Et pourtant ce n'était pas autre chose! Tout d'abord il y avait eu lutte, puis apaisement et enfin une idée lui était venue.
Pourquoi ne jouirait-elle pas de la société de John, pendant qu'elle le pouvait? Il avait été jeté sur sa route, sans qu'elle le voulût. Elle n'avait aucun désir de le détacher de Bessie. Il était, lui, parfaitement innocent; pour lui elle était la jeune personne qui se trouvait être la sœur de celle qu'il allait épouser; pas autre chose. Pourquoi ne cueillerait-elle pas les roses qui s'offraient à elle? Elle oubliait que la rose a un parfum dangereux, qui peut troubler les sens et faire tourner la tête. Elle se donna donc libre carrière et fut, pendant quelques semaines, plus près de connaître le vrai bonheur, qu'elle ne l'avait jamais été. Quelle chose merveilleuse que l'amour d'une femme, dans sa force et sa simplicité! Comme il idéalise les choses les plus banales de la vie et met de la joie dans les services les plus infimes! Plus la femme est fière, plus elle se réjouit de s'abaisser devant son idole. Peu de femmes savent aimer comme Jess, et, quand elles aiment, elles commettent généralement quelque fatale erreur, grâce à laquelle leur trésor d'affection gaspillé devient une cause de honte ou de douleur, pour elles-mêmes et pour d'autres.

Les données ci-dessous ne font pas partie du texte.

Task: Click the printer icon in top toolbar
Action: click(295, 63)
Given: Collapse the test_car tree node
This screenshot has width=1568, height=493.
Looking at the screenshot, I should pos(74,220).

Ils étaient enfermés depuis un mois à Prétoria, lorsque John eut, à son tour, une idée magnifique. A un quart de mille environ du camp, s'élevait une petite maisonnette, appelée par plaisanterie: le Palais. Elle était abandonnée comme les autres et le maître en était même absent. Un jour, en se promenant, John et Jess traversèrent le petit pont jeté sur l'écluse du canal, pour aller examiner la maisonnette. Par une allée bordée des deux côtés de jeunes gommiers, ils arrivèrent au cottage couvert en zinc; il n'y avait que deux pièces: une chambre à coucher et un salon assez grand, où se trouvaient encore une table et quelques chaises; derrière le cottage étaient la cuisine et l'écurie. Ils entrèrent, s'assirent près de la porte et regardèrent.

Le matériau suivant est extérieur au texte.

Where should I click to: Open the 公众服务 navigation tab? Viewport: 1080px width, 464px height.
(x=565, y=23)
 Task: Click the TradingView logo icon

Le jardin descendait en pente, jusqu'à une vallée verdoyante, bornée en face et sur la droite par des collines boisées. Ce jardin, planté de vignes chargées pour le moment de raisins mûrissants, était entouré d'une belle haie de rosiers du Bengale en pleine floraison; près de l'habitation était une corbeille de roses doubles, d'une beauté et d'une richesse inconnues en Europe. En somme, c'était un délicieux petit endroit, un vrai paradis, après le bruit et l'agitation du camp; ils y restèrent longtemps, causant beaucoup de Belle-Fontaine, de Silas Croft et un peu de Bessie.
«Qu'on est bien ici!» dit Jess, paresseusement appuyée, les deux mains derrière la tête, et embrassant d'un regard le paisible paysage.